There’s a lot of work that goes into heating your home with wood, though it’s right proper tradeoff nowadays with the cost of heating with gas or electricity. (Point in fact, those gas bills at the House of Irony [St.Catharines Branch] were murderous, and that was five years ago.) Karissa’s dad Darrell has a saying, “Wood heats you three times, once cutting it down, twice moving it and three times when you finally light it.”
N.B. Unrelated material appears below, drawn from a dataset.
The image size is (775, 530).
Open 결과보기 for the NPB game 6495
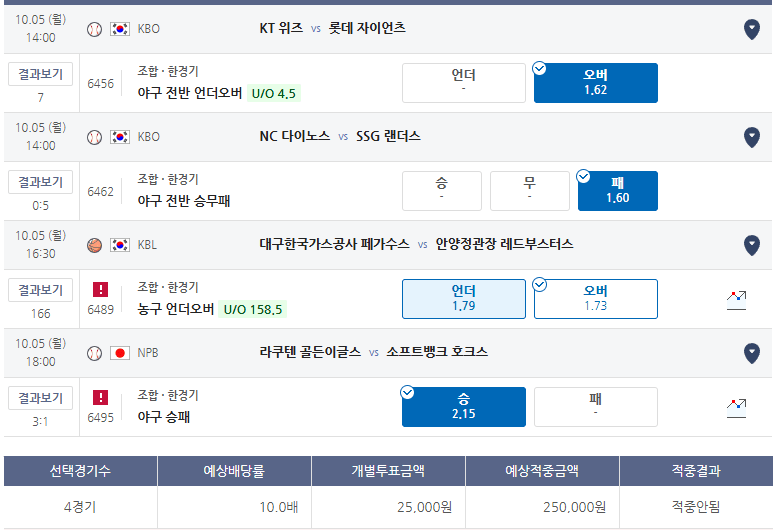(x=41, y=398)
On top of procuring the fuel, a wood stove requires constant nurturing and prodding, you’ve got to be dedicated to the flames. It especially interesting, then, to hear about a type of stove popular in Eastern Europe, the Masonry Heater, which has a number of characteristics that, at first glace, seem like heaven sent. To understand how it works needs a graphic, this one from russianstove.com:

The heat from the fire has to take a long way through the flues of the russian stove before it gets to the chimney, which give the surrounding dense bricks to absorb the heat. And because brick takes an awfully long time to cool down, the stove radiates a constant warmth, and only requires refueling twice a day to maintain, which is much better than the perpetual checking and usual hot/cold of a North American stove.
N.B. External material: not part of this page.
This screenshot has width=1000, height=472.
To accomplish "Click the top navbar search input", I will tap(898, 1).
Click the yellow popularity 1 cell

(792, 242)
We were totally ready to throw down the gauntlet and look up some detailed plans until I read this total buzzkill:
For one thing, you don’t want a masonry heater if you are into instant gratification the way most of us in North America are. It takes hours for a masonry heater to start making heat, which might be fine in the damp but steady maritime climate of Northern Europe, but not so good in North America where we go through wild temperature swings…unlike heating with a regular stove in which rekindling involves raking charcoal and loading more wood, every fire in a masonry heater has to be started from scratch, which is fine as long as you are keen to light a fire once or twice a day.
Having a stove that takes hours to heat up would be a real drawback with the increasingly crazy weather of Southern Ontario, where it could be snowing one day and melting the next. A stove needs to be able to react quickly. More importantly, building a masony heater is not recommended by amateurs, and requires someone especially trained, which drives the cost up significantly.
And there’s another wild scheme killed by the Internet.
Who ever thought that the most metrosexual among us would eventually become Grizzly Adams of the new millennium?
Let me assure you, no one’s more surprised than me.